Tom Smart, “Peter Clapham Sheppard: His Life and Work”, Richmond Hill, Ontario, 2018, pages 78 & 79
P.C. Sheppard studied life drawing extensively under his teacher and mentor J.M.W. Beatty. Beatty returned to Toronto in 1908 after an extended trip to Europe. In 1912, George Reid, who was the principal of Ontario College of Art at the time, hired Beatty to teach life drawing at the school. Sheppard was a student there at the time, and was one of Beatty’s first students. Author Tom Smart writes that “the innovation that met Sheppard while he was Beatty’s life-drawing student was that the models were undraped. Nude. Although this was a common practice in European art schools, it was revolutionary, perhaps even scandalous, in the eyes of prim Toronto.” Beatty was otherwise traditional and academic in his drawing and painting methods, dissuading his students from experimenting in Cubism and Expressionism.
Smart remarks on Sheppard’s artistic development as a result of these classes, writing that “[he] absorbed Beatty’s lessons well, particularly involving those drawing from the nude.

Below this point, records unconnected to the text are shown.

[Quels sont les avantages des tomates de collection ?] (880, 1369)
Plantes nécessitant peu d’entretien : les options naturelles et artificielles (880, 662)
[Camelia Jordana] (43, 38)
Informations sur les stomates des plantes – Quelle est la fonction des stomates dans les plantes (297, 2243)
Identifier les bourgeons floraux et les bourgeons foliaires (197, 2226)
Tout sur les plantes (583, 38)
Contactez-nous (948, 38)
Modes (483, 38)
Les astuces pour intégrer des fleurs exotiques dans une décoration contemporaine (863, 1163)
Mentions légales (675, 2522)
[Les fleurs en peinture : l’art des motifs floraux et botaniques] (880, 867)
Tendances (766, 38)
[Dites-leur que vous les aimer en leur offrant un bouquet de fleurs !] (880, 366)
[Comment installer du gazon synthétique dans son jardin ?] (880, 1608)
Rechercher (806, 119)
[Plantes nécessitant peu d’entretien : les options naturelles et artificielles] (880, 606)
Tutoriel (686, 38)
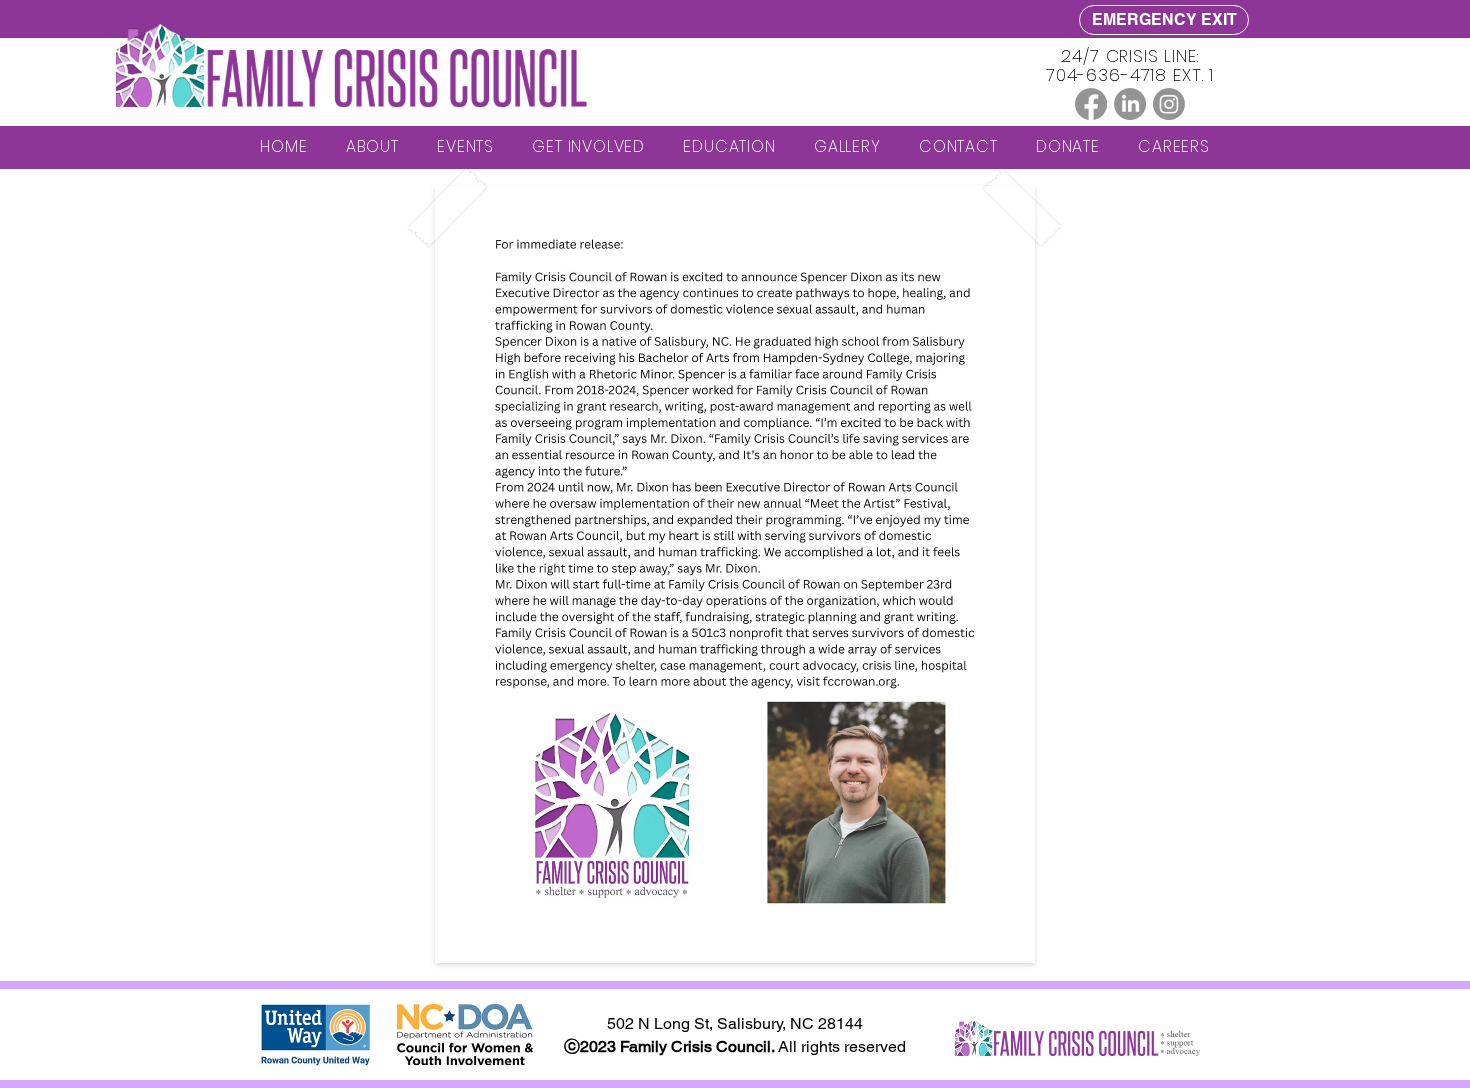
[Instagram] (1169, 104)
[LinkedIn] (1130, 104)
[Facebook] (1091, 104)
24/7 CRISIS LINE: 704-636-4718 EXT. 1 (1130, 65)
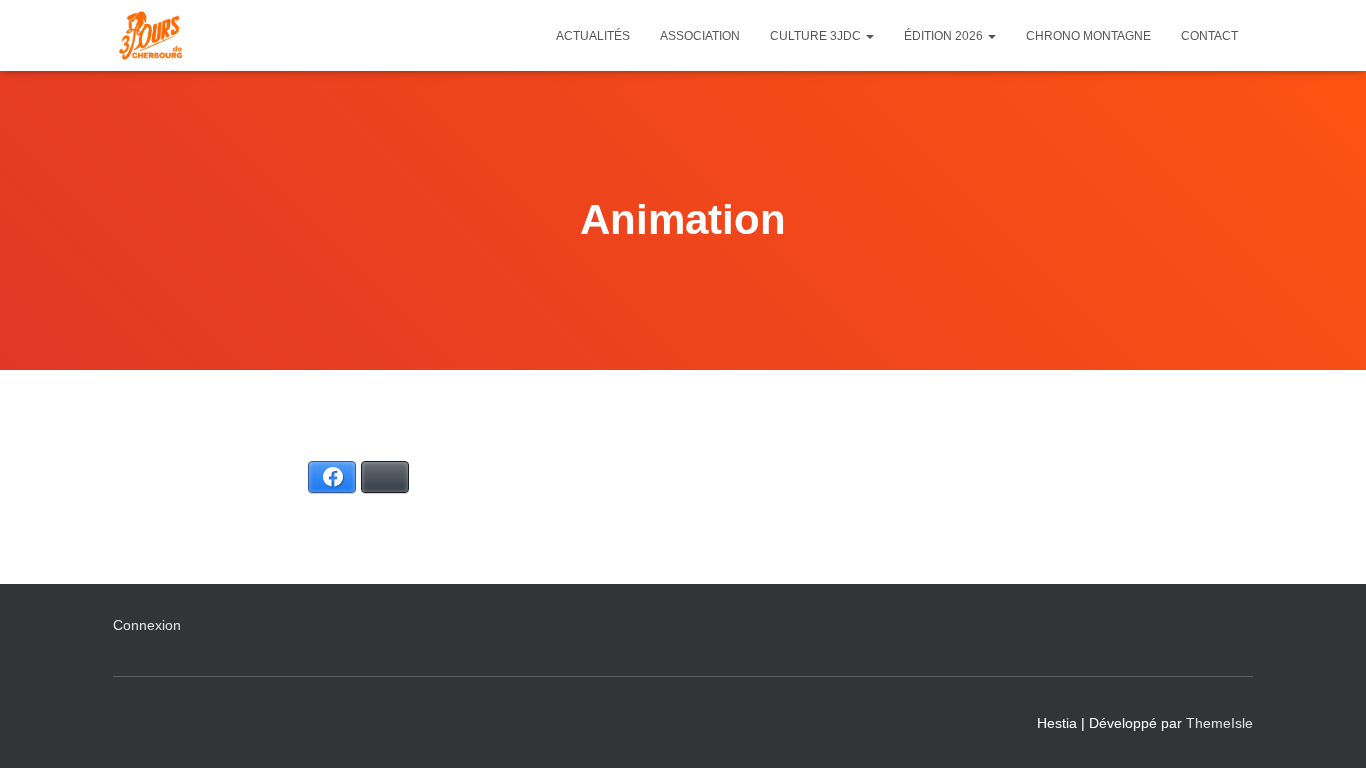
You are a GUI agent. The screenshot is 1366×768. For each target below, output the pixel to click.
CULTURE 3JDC (817, 36)
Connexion (147, 625)
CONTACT (1209, 36)
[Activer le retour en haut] (1326, 728)
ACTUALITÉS (593, 36)
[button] (869, 36)
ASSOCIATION (700, 36)
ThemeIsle (1219, 723)
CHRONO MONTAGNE (1088, 36)
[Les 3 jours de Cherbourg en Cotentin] (150, 36)
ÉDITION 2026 (945, 36)
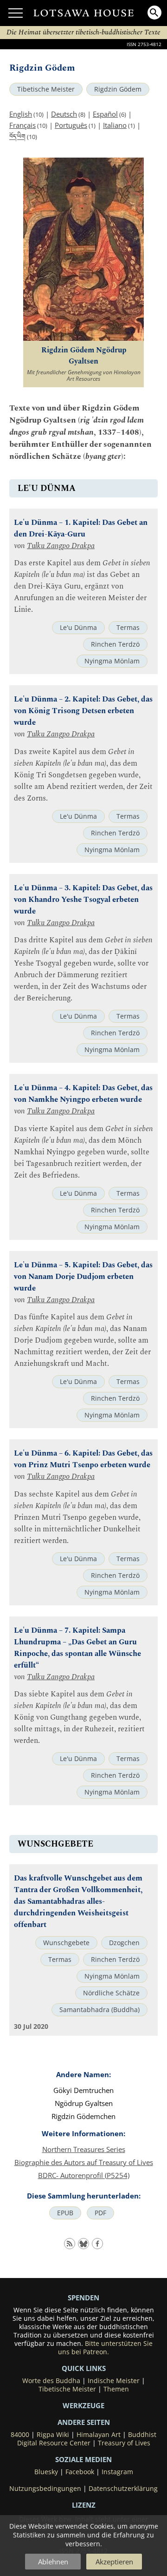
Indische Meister (114, 2381)
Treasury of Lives (124, 2443)
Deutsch (64, 114)
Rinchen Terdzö (115, 644)
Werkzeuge (83, 2405)
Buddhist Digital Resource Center (87, 2438)
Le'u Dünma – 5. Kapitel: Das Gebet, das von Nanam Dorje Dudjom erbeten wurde (83, 1276)
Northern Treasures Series (83, 2149)
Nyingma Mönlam (112, 661)
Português (71, 125)
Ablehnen (53, 2561)
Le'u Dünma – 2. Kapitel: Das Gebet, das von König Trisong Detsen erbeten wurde (83, 711)
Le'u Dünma (78, 627)
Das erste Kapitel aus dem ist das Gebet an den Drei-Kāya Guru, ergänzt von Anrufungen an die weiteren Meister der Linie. (82, 586)
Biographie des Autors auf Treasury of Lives (83, 2162)
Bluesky (46, 2472)
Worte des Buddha (51, 2381)
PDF (100, 2213)
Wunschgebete (66, 1943)
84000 (20, 2434)
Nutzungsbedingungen (45, 2488)
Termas (128, 627)
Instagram (117, 2472)
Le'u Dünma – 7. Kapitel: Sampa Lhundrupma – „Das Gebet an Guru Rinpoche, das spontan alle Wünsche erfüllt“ (77, 1648)
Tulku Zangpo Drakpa (61, 546)
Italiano (115, 125)
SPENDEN (83, 2297)
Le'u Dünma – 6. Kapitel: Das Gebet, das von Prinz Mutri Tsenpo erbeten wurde (83, 1459)
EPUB (65, 2213)
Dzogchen (124, 1943)
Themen (116, 2389)
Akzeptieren (114, 2561)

He clearly had a natural affinity for drawing the figure with a view to capturing its life and energy without diminishing the importance of effectively rendering the model proportionately.” The above statement can be used to effectively describe Sheppard’s oil on canvas “Nude Figure Study”, which depicts a nude figure posing in a classroom.
Sheppard won the Ontario College of Art Honourable Mention award for the 1912-13 year (for subjects of still life painting, painting, composition, drawing from the draped model, drawing from the nude), the Stone Scholarship for his “proficiency in the department of drawing from the nude” and the award of a Sir Edmund Walker Scholarship for drawing the nude figure in the following school year. The timing of these awards certainly suggest that Sheppard learned much from his life drawing teacher. In fact, throughout the rest of Beatty’s life, he and Sheppard remained close friends.